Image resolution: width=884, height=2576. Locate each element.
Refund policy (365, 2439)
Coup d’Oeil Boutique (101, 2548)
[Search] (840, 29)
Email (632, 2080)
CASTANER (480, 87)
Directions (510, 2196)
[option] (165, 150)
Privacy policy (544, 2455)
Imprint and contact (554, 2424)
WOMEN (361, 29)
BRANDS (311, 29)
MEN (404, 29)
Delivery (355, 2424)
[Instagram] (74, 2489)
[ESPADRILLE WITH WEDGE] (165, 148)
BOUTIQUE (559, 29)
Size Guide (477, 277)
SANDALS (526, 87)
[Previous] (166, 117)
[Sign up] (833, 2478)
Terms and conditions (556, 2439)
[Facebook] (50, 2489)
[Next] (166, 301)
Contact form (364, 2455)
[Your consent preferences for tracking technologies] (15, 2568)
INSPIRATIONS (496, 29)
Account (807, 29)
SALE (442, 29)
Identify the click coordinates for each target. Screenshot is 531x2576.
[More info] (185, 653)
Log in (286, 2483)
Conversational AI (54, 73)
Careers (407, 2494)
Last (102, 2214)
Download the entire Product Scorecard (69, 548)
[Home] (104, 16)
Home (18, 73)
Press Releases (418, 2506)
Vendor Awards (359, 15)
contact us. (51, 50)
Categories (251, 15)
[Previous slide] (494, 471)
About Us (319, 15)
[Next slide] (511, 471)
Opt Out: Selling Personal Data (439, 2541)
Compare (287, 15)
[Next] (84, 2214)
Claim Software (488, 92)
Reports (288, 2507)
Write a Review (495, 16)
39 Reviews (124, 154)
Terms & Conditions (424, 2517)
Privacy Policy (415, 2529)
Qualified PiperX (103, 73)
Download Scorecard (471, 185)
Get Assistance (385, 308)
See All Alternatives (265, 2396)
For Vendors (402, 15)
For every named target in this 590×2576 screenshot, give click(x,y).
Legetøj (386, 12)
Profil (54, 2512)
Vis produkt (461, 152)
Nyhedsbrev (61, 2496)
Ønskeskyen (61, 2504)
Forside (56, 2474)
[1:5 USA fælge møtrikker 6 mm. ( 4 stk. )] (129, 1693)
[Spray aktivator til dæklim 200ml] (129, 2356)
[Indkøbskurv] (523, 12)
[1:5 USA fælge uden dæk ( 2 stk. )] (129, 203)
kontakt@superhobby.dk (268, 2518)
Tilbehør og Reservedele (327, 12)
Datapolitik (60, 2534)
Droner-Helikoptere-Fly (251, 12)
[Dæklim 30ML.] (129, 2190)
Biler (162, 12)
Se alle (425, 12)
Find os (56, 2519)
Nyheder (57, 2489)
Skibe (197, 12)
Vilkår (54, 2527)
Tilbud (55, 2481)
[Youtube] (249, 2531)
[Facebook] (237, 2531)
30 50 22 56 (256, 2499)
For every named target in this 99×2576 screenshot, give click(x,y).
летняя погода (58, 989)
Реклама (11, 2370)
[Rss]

• [WHAT TO DO] Starting with the first line of the data above, copy each line exactly until you reach the line with "Home (18, 73)"; include that line as well.

• [EXERCISE SOLUTION]
Image resolution: width=884, height=2576. Locate each element.
Refund policy (365, 2439)
Coup d’Oeil Boutique (101, 2548)
[Search] (840, 29)
Email (632, 2080)
CASTANER (480, 87)
Directions (510, 2196)
[option] (165, 150)
Privacy policy (544, 2455)
Imprint and contact (554, 2424)
WOMEN (361, 29)
BRANDS (311, 29)
MEN (404, 29)
Delivery (355, 2424)
[Instagram] (74, 2489)
[ESPADRILLE WITH WEDGE] (165, 148)
BOUTIQUE (559, 29)
Size Guide (477, 277)
SANDALS (526, 87)
[Previous] (166, 117)
[Sign up] (833, 2478)
Terms and conditions (556, 2439)
[Facebook] (50, 2489)
[Next] (166, 301)
Contact form (364, 2455)
[Your consent preferences for tracking technologies] (15, 2568)
INSPIRATIONS (496, 29)
Account (807, 29)
SALE (442, 29)
Identify the click coordinates for each target. Screenshot is 531x2576.
[More info] (185, 653)
Log in (286, 2483)
Conversational AI (54, 73)
Careers (407, 2494)
Last (102, 2214)
Download the entire Product Scorecard (69, 548)
[Home] (104, 16)
Home (18, 73)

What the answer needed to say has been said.